- REQUIRED ACTION:
Look below for the line that has "syllabus-master-doktorandenkolloquium-fs22.pdf (211, 984)". Set down the lines from there through the line that has "Presse (36, 1406)", exactly as written.

*** MATERIAL PROVIDED ***

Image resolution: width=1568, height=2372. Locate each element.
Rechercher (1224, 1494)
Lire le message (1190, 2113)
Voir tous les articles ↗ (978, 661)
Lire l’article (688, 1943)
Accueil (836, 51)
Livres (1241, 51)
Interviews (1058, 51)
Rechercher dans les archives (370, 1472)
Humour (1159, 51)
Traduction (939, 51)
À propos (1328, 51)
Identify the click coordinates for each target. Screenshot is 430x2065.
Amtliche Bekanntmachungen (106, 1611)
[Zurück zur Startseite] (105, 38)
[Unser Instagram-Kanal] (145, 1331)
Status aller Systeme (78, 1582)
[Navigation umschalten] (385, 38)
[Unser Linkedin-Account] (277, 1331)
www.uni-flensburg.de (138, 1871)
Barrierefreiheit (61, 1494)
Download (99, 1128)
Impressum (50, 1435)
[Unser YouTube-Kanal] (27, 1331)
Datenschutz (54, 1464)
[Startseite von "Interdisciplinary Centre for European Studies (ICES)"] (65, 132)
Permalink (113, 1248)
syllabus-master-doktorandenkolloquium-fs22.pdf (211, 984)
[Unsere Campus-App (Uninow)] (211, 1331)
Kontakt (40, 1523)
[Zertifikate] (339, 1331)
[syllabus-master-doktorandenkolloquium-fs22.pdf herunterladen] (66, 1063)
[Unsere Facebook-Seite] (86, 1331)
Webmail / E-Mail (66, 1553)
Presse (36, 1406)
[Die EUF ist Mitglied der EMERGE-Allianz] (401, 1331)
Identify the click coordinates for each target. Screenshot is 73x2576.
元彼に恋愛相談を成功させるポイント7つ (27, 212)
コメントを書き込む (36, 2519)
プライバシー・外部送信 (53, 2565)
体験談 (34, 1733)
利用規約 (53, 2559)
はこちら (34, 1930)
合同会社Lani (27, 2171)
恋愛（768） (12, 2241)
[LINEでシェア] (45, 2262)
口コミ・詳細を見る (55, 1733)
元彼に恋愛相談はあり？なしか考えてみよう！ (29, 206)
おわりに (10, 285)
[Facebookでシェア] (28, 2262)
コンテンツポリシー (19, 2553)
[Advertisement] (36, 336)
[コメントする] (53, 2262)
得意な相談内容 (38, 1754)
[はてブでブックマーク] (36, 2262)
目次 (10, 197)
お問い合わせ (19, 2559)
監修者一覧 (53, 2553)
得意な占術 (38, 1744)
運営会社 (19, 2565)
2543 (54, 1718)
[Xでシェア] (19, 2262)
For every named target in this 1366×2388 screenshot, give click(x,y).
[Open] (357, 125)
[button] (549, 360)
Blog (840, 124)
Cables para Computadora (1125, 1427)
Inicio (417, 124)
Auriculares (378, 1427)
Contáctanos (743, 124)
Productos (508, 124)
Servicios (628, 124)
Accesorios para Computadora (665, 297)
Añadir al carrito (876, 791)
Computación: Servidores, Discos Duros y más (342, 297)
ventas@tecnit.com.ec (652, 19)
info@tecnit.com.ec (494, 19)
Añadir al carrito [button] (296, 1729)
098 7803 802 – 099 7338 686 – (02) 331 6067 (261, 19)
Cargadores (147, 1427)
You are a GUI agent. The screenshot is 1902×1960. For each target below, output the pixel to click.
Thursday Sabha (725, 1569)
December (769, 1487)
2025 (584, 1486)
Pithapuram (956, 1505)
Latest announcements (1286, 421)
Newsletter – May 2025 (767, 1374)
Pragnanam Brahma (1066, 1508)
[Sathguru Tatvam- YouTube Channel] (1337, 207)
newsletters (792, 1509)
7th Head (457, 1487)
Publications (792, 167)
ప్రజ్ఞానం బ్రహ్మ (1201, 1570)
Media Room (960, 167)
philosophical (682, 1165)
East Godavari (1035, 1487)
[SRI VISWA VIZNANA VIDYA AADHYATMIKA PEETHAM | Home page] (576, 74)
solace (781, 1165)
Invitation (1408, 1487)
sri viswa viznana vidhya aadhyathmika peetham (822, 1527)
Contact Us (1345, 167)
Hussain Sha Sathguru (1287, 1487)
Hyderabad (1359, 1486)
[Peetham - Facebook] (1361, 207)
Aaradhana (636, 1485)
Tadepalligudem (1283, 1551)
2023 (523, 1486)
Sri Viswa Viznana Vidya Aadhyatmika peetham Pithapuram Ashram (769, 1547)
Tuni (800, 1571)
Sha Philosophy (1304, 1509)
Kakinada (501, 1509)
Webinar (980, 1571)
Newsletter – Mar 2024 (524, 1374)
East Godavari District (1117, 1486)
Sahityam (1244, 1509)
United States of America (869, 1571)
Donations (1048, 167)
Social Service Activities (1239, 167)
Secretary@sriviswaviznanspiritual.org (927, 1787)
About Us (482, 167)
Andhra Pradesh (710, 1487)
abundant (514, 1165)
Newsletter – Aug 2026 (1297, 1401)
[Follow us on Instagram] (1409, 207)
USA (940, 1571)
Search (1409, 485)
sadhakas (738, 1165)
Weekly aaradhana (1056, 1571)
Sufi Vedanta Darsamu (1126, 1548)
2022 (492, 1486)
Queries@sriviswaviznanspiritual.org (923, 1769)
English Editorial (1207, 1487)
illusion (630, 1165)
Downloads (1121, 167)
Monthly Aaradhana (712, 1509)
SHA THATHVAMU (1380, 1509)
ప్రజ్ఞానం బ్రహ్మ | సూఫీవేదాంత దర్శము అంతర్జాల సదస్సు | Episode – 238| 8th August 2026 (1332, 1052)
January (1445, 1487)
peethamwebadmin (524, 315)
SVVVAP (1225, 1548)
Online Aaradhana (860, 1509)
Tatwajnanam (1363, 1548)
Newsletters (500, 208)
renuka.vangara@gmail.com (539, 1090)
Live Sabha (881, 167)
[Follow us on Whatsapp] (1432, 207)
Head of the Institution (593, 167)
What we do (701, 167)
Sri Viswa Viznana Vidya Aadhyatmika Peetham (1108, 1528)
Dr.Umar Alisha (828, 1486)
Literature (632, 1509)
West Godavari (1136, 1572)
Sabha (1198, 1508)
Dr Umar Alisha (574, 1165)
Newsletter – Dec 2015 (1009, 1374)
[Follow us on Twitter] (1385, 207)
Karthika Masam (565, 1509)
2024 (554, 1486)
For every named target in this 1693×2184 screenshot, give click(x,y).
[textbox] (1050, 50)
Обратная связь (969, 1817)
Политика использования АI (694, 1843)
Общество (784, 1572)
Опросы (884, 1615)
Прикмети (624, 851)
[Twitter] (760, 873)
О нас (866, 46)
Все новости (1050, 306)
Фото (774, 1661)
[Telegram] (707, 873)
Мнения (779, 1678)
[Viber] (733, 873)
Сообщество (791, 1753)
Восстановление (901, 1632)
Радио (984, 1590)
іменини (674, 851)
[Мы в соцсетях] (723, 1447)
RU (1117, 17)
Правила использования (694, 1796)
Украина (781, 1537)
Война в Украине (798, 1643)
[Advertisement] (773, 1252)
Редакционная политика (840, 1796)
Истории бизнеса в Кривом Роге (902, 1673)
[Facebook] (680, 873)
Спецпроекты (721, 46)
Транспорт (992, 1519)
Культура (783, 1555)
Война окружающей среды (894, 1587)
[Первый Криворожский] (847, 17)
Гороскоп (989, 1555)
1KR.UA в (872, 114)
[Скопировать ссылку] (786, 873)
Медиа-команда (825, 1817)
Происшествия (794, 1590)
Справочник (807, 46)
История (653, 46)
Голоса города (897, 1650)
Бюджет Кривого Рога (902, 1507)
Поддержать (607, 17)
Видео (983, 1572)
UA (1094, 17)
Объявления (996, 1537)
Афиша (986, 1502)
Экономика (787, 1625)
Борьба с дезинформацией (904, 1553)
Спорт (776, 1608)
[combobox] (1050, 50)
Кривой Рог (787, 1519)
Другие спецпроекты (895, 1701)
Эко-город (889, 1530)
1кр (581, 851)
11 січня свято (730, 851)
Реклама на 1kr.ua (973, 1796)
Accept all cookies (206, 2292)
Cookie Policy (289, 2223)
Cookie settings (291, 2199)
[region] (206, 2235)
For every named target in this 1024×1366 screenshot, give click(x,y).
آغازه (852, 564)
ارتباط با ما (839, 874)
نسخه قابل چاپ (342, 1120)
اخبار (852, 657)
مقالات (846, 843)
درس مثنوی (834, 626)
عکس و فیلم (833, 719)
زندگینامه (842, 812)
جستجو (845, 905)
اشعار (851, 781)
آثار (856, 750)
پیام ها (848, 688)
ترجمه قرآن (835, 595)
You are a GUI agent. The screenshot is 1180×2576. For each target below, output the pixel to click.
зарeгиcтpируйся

*** End of MATERIAL PROVIDED ***

- WRITTEN RESPONSE:
syllabus-master-doktorandenkolloquium-fs22.pdf (211, 984)
[Unsere Campus-App (Uninow)] (211, 1331)
Kontakt (40, 1523)
[Zertifikate] (339, 1331)
[syllabus-master-doktorandenkolloquium-fs22.pdf herunterladen] (66, 1063)
[Unsere Facebook-Seite] (86, 1331)
Webmail / E-Mail (66, 1553)
Presse (36, 1406)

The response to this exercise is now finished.